> PROBLEM STATEMENT
Print the line containing "Task: Toggle grid visibility in left toolbar" and all lines after it, unchanged, through the end of the data. Leave the pictures out.

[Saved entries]
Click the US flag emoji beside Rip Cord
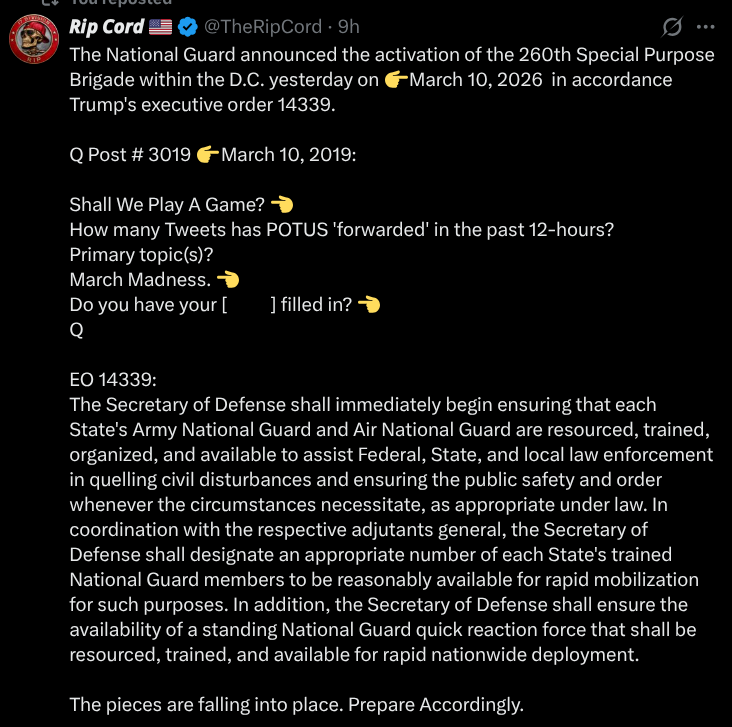tap(161, 27)
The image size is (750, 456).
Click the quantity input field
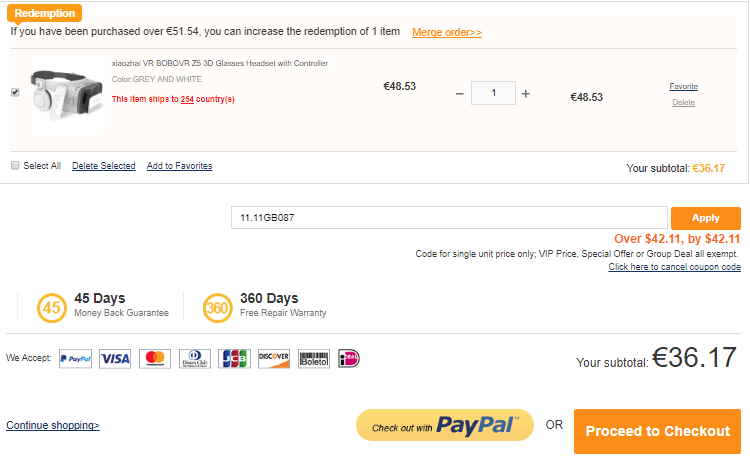(493, 93)
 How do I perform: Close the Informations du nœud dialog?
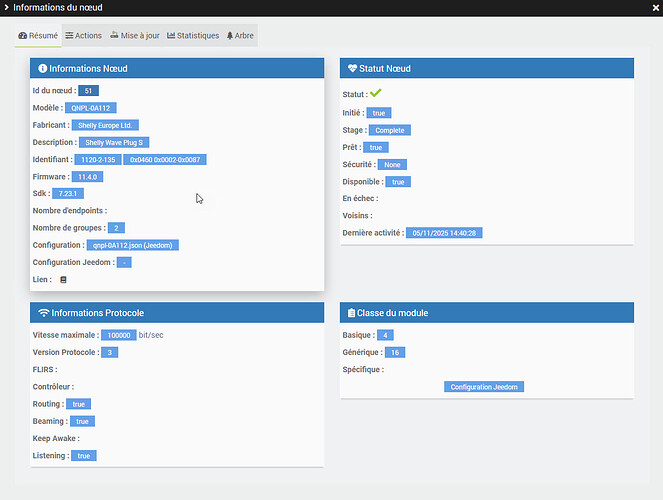click(x=656, y=8)
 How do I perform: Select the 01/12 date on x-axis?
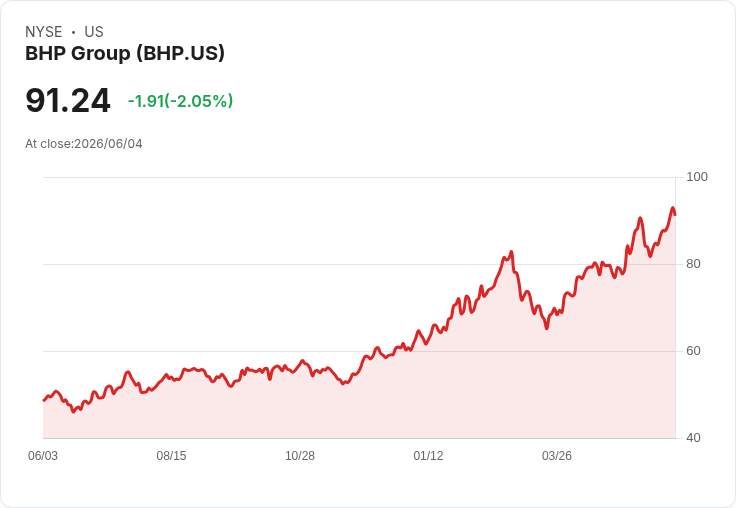[x=428, y=455]
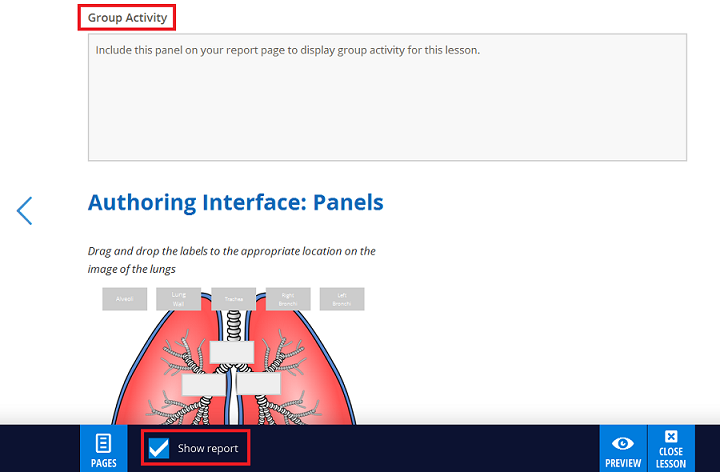The width and height of the screenshot is (720, 472).
Task: Click the Alveoli label tile
Action: (125, 299)
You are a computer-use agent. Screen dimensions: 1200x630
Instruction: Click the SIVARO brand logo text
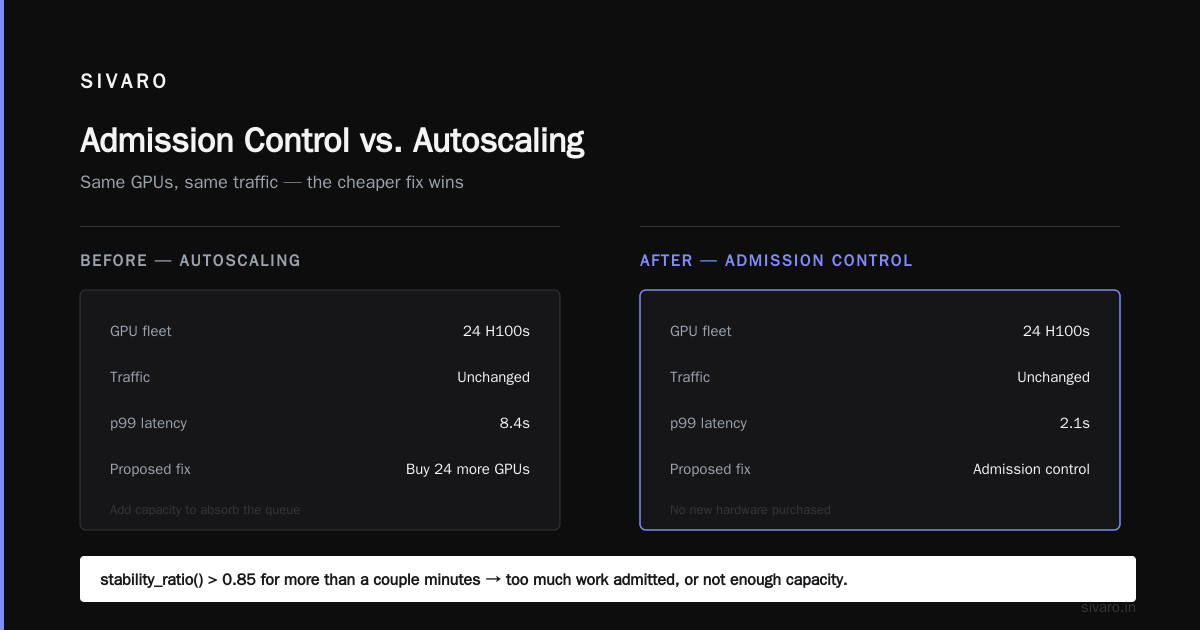click(x=124, y=82)
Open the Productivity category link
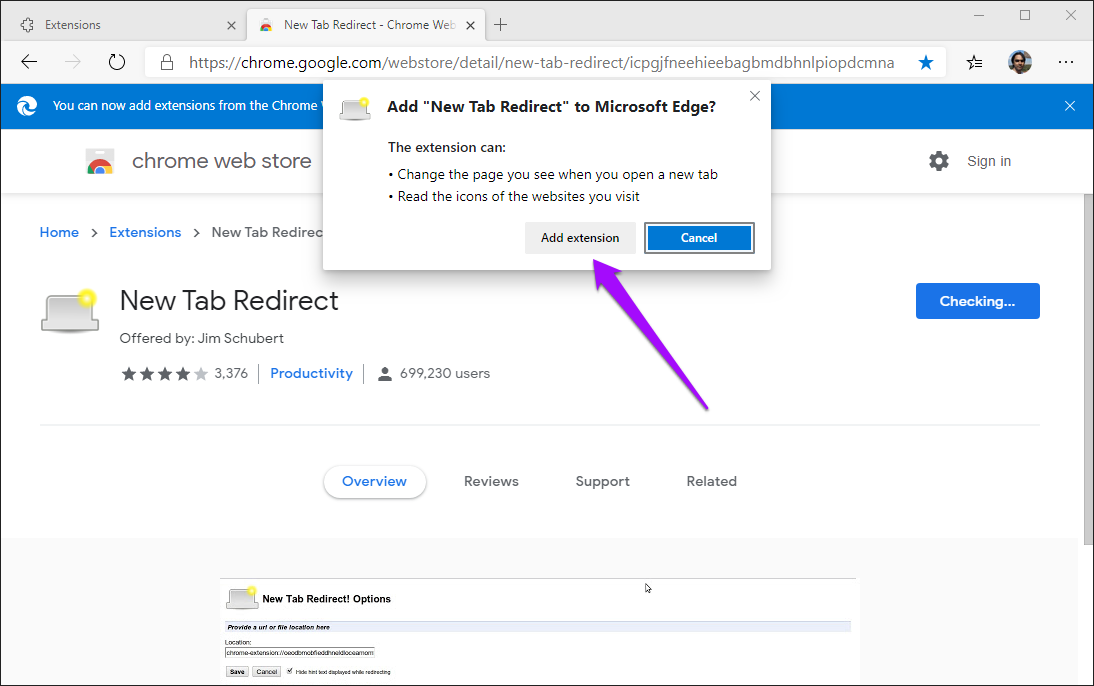 tap(311, 372)
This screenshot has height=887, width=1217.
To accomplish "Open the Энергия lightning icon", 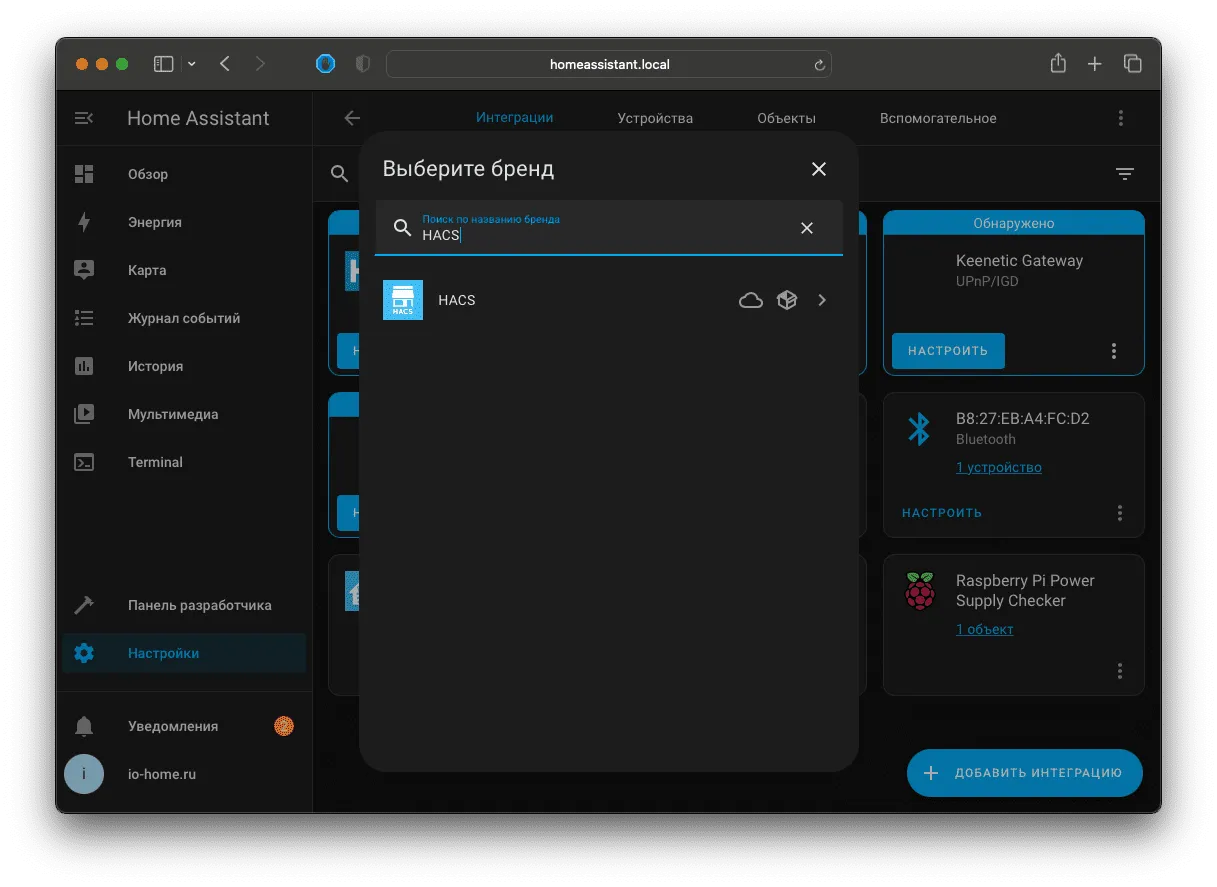I will [84, 222].
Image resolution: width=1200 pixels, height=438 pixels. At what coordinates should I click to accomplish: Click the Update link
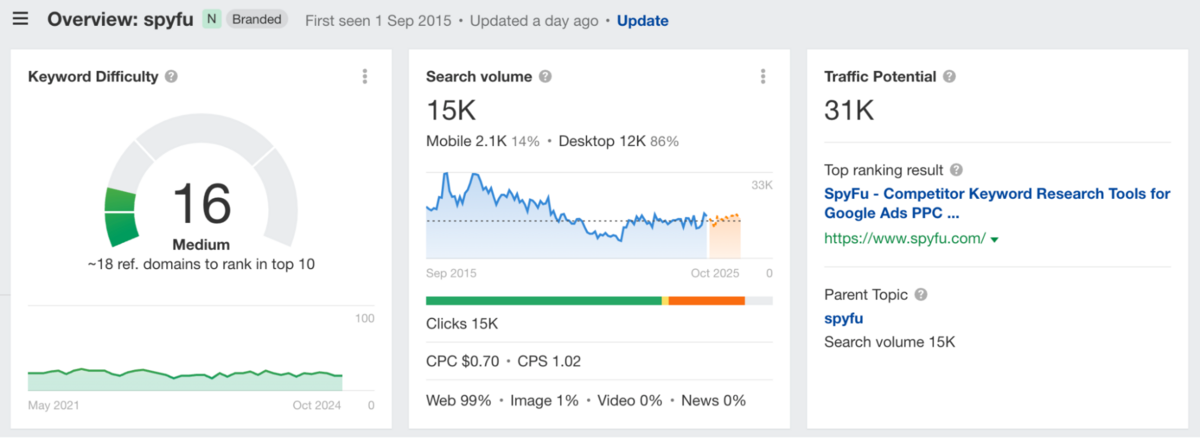pos(642,21)
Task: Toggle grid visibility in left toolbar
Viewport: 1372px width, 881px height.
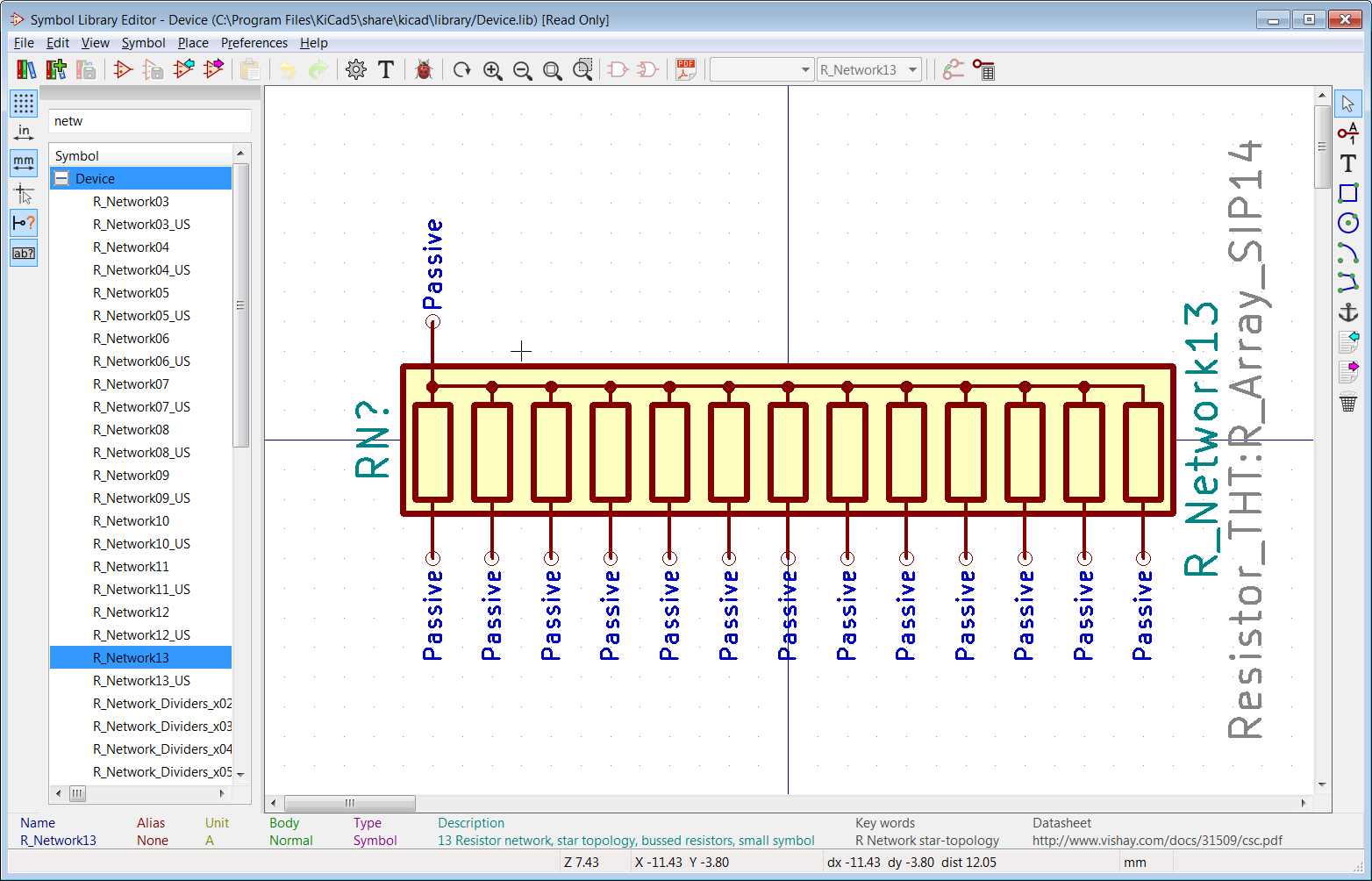Action: (24, 103)
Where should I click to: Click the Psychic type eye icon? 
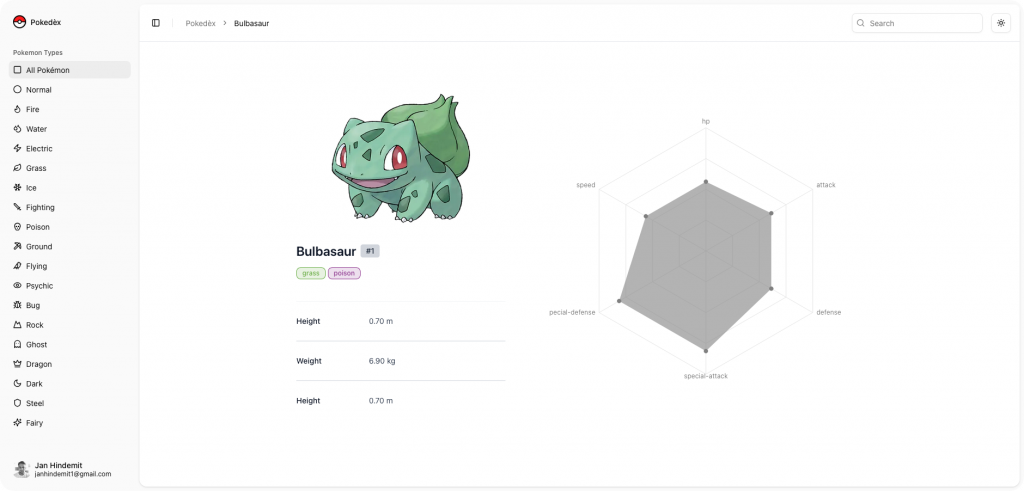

> OUTPUT OF THE TASK
Task: Toggle grid visibility in left toolbar
Viewport: 1372px width, 881px height.
Action: (24, 103)
Where should I click to: Click the Psychic type eye icon? 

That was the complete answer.